Friday, December 17, 2010

Trying Land Denial vs. Ramp


















Approach:
+4x Spreading Seas
+3x Demolish
-4x Burst Lightning
-3x Lightning Bolt

I presumed the Valakut deck went:
-3 Pyroclasm
+3 Acidic Slime, because Acidic slime does a pretty good job of wrecking my deck, and Pyroclasm does nothing.  It is possible that taking out Harrow for Summoning Trap/Fatties would have altered the matchup, because Harrow was pretty beastly, and Summoning Trap + Fatties fall into the trap of the mana denial plan, but whatever.

Participants:
I drafted my girlfriend into playing the Valakut deck, with some assistance from me, as to when things should be done or not.  In general, Valakut is a puzzle to find out how to spend all your mana every turn, between taplands, ramp spells, and so on.  We played four games before she was hearing the clarion call of level 85 in WoW, and I finished out a 10 game set playing against myself.

Reasoning:
The theory behind this approach is that the threats Valakut presents are mostly/all double-green (Primeval Titan, Avenger of Zendikar, Summoning Trap, Acidic Slime, Rampaging Baloths or Terrastrodon if they have them), but the Valakut decks can only afford to fit in about 5 Forests, and typically a Raging Ravine or Khalni Garden to suppliment this.  If you can turn off their first few forests, they may not be able to play any of the "big stuff", and thus, you could have free reign to do whatever you like, and eventually win.

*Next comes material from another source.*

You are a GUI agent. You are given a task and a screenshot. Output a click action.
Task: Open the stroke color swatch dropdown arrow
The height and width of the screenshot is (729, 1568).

In past games, I've tried to attack their Valakuts, to 10-30% win rate, via Demolish, etc.  We'll see how weak the mana base of Valakut is with this testing.

Results:
1 Win, 9 Losses.

My win was due to a active Ascension, then two active Ascensions, combined with some Spreading Seas, Demolish, Call to Mind, and so on.

Problems:
The losses were a combination of:
A) KHE, Overgrown Battlement come down T2, and provide amazingly steady sources of Green mana.
B) Valakut has multiple ways to set up double, triple, even quadruple-Green if they want it, in a way my deck can't disrupt fast enough.  Cultivate searches out two land and is only G to cast.  KHE is only G to cast, Harrow is only G to cast, and searches out two Forests pretty easy.

Lands like Terramorphic Expanse, and Evolving Wilds allow the Valakut player to "save up" their Forests, while still hitting land drops.  Something as simple as TE -> Go -> Sac end of turn for a Forest -> Play a forest -> Cast Primeval Titan was often an easy win for Valakut.   They have something like 20 ways to get so many forests out at end of turn, or just kill you, that this is not a reasonable plan.

Overgrown Battlement is a nightmare.  They need only a single G to cast it turn 2, that you can't possibly disrupt, and you can't reliably counter it (or risk losing to T2 Primeval Titan off Summoning Trap).  This thing sits in play, takes two burn spells (2RR) to remove, or a bounce COMBINED with killing whatever G source they have at the time.  That's alot of mana to be spending, when they can just drop another TE/EW and cast it in a semi-non-counterable way next turn.

KHE turn 2 is something that virtually guarantees that your land denial plan will not work.  It's pretty high variance for it to not work.  You can bounce it, like Overgrown Battlement, but with the same problems.

Harrow was always good.  Forest -> Cultivate for 2 Forests was game over most of the time.  (Unless you have an active Ascension + Demolish + them having nothing else.

At times, I felt that 4x Acidic Slime was doing a better job denying me options than my 3x Demolish + 4x Spreading Seas was doing denying the Valakut deck of options.  Slime your 1x Island or Mountain, good game?

This plan seems to be a resounding failure.  It's extremely high variance, and will work not at all against non-Valakut ramp decks, which aren't so green-light.  (GU, RUG, MGE).  Time to try something else.

PS:
Attacking the Valakuts tends to not work, because PT fetches them out so fast, and all the ways available to destroy them are sorcery speed, so you can often just be dead the turn they cast PT, between Harrow, Cultivate, KHE, and so on.  PT is the real problem, so we'll be trying to Mindbreak it in the future.